--- START TEXT ---
Adjournment Motion – Directive 2011/92 EU – Child Pornography

Wednesday, 30th January 2013

I thank the Minister of State for coming to the House to take this Adjournment matter. In February last the Independent group tabled a Private Members’ motion in the Seanad seeking to block child abuse material on the Internet, at which time the Minister for Justice and Equality gave a clear commitment that the matter would be fully considered in the context of the proposed Criminal Law (Sexual Offences) Bill.

I note from the Government’s legislative programme for the spring session of 2013 that while publication of the Bill is expected in 2013 it is listed in section C, along with 12 other justice and equality Bills, as a Bill in respect of which the Heads have yet to be approved by the Government. I am concerned the matter is not receiving the urgency I would like. Furthermore, the impending transposition deadline of the 18 December 2013 for the relevant EU directive on the sexual abuse and exploitation of children and child pornography adds greater urgency to this debate.
--- END TEXT ---
--- START INFORMATION SUPPLIED ---
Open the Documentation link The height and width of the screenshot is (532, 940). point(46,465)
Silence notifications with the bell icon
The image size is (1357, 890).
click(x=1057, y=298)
--- END INFORMATION SUPPLIED ---
WHAT THE EXERCISE ASKS — Could you update the adjournment speech from "I note from" through "to this debate.", putting "legislative schedule" in place of "legislative programme"? Nothing here depends on the lines.

SOLUTION BELOW —
I note from the Government’s legislative schedule for the spring session of 2013 that while publication of the Bill is expected in 2013 it is listed in section C, along with 12 other justice and equality Bills, as a Bill in respect of which the Heads have yet to be approved by the Government. I am concerned the matter is not receiving the urgency I would like. Furthermore, the impending transposition deadline of the 18 December 2013 for the relevant EU directive on the sexual abuse and exploitation of children and child pornography adds greater urgency to this debate.